See earlier discussion section on co-crystallization studies of compound related to the probe molecule.

4.3. Planned Future Studies

Currently, Ana Rodriguez is testing approximately 80 new benzimidazole analogs in the high-throughput T. Cruzi assay and host cell toxicity studies, most of which are highlighted in this report. The top candidates which emerged as having optimal IC₅₀/TC₅₀ ratios and ADME properties will be progressed to her in vivo model for Chagas disease (as described above). We will also investigate whether these compounds are trypanostatic (inhibit replication within the host cell) or trypanocidal (induce lysis of intracellular amastigotes). Trypanostatic compounds may be more effective at treating Chagas during the acute phase of the disease, whereas typanocidal compounds may be required for activity against chronic forms of the disease. To investigate whether the parasites have been completed eliminated, the mice will be immuno-suppressed, and we will wait to see if the parasites come back. One of the final studies would be to see if these compounds act against the Chronic stage of the disease. This is important because the majority of cases are found in this stage; however, this requires long protocols (3 month wait after infection) followed by treatment. As such, this study will be limited only to compound(s), which have been analyzed in the other studies. Importantly, none of the compounds used today are effective towards this stage of the disease.
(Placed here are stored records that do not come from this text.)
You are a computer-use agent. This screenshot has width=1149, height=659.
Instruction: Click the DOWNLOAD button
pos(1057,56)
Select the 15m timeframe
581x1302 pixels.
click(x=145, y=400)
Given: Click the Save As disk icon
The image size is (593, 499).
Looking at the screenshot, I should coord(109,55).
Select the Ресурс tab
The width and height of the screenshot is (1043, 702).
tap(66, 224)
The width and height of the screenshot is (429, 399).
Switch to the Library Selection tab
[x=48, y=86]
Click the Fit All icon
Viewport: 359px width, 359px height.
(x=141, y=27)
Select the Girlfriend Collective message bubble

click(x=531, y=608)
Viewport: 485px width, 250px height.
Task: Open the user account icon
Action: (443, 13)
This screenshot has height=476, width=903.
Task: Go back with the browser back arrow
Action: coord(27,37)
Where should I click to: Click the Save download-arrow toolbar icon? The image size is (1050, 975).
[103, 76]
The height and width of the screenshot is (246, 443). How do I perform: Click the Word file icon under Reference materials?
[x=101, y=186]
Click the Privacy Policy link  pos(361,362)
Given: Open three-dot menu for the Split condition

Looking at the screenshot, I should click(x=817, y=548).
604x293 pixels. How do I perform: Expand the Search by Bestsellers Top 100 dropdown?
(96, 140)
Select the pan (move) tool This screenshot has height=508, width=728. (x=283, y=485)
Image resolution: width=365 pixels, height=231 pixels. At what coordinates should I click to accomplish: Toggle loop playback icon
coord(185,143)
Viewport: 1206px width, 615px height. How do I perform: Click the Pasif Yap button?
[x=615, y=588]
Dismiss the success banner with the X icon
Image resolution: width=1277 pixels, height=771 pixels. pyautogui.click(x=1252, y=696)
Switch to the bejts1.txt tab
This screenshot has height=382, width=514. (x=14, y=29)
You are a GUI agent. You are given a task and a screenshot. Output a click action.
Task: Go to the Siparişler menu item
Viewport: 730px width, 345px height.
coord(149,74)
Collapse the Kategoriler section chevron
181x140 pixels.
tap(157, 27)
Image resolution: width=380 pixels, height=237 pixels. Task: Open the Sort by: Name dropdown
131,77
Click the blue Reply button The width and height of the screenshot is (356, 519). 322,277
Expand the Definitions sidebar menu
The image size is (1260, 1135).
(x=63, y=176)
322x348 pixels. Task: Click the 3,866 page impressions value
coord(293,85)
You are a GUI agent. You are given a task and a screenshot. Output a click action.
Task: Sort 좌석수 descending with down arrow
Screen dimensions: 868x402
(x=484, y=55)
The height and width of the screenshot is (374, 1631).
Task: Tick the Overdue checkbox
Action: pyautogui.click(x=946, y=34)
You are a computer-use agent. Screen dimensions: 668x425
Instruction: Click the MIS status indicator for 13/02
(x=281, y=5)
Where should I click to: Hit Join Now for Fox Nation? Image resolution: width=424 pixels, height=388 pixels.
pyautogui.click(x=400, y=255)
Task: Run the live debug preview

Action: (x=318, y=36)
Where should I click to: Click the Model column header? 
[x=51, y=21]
Concurrently, we will be investigating the in vitro ADME properties of several of the top actives to determine which compounds are best suited for in vivo PK. We have already discovered compounds that improved solubility compared to our probe molecule, while maintaining potency as shown above. Given the apparent metabolic liability of this probe compound, we plan to investigate METID studies to help establish the metabolic soft-spots. Preliminary analysis seems to indicate that the cyclohexane is the primary spot for metabolism. A compound with improved ADME properties would presumably translate to improved in vivo efficacy. We plan to submit an extended characterization proposal to provide funds for the studies mentioned above.